Report by Stephen Ashworth

What is needed to extend life permanently beyond Earth?

On 3 July 2008, US astropreneur Elon Musk gave a short lecture and answered questions on this theme at the Royal Aeronautical Society's headquarters in London. Musk is the owner and CEO of Space X, a company which is aiming to replace the Space Shuttle as America's principal means of access to the International Space Station with its Falcon rockets and Dragon capsule.

Musk takes a long view of human evolution: what stands out in the history of life, he said, is that life becoming interplanetary in scope is if anything even more significant than its emergence from the oceans to colonise the land, some 400 million years ago. This new development transcends our parochial human struggles, and it is incumbent upon us to act to secure the colonisation of space while it is still possible.

According to Musk, O'Neill colonies are not the way to go, and neither is the Moon a good option. You cannot grow a space station without grabbing mass from somewhere; meanwhile, the Moon is resource-poor.

We need a planet, and the only good option for us is Mars.
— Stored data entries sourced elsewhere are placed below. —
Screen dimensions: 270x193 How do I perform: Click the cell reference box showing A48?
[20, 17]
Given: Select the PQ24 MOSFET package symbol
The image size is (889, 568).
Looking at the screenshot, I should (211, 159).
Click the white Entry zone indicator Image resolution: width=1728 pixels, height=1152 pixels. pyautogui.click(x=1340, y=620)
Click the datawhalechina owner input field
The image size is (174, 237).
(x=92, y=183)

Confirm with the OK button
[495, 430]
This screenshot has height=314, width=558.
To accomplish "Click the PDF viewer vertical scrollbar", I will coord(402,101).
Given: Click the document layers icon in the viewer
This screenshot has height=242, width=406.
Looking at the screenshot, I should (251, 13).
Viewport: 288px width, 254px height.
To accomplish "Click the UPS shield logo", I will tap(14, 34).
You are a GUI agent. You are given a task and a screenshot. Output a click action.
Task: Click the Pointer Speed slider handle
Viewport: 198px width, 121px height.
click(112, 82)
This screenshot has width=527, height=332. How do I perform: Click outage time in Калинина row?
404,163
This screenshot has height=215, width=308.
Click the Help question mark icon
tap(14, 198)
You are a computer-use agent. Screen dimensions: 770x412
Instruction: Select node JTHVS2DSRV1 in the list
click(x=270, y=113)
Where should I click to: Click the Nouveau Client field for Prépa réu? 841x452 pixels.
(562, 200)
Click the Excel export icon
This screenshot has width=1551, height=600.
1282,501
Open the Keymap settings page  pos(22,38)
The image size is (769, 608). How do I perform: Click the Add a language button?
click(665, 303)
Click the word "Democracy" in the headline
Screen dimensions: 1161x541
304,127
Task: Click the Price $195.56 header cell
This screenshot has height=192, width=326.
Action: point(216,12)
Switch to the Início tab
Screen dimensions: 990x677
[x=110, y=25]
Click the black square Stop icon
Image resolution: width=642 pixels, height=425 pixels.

But to get to Mars, we need reusable transport. Any transport system whose elements are used once only sees very little overall use, because of its high cost per journey. Consider an airliner: it may take you from London to Los Angeles for 500 dollars -- yet the aircraft itself cost many millions of dollars to build. We need a similar reusable system for getting to Mars, as we will need to transport tens of thousands of tonnes to the planet in order to set up a self-sustaining ecology there.

Space X is developing the Falcon 9 rocket, whose first and second stages parachute back to Earth for re-use, to carry the Dragon capsule, whose propellants and consumables tanks are enclosed within the main aeroshell in order to reuse it as fully as possible. Dragon is designed to carry out completely autonomous cargo supply missions, or to carry a crew of up to seven astronauts.

The first launch of the Falcon 9 rocket, capable of carrying 10 tonnes to orbit, is expected in the second quarter of 2009. A Falcon 9 heavy, with a payload of up to 30 tonnes, is also in development -- this appears to be effectively three Falcon 9s in parallel. Operational missions to the ISS are planned by the end of 2010, as well as the launch of the Sundancer space station module for Bigelow Aerospace.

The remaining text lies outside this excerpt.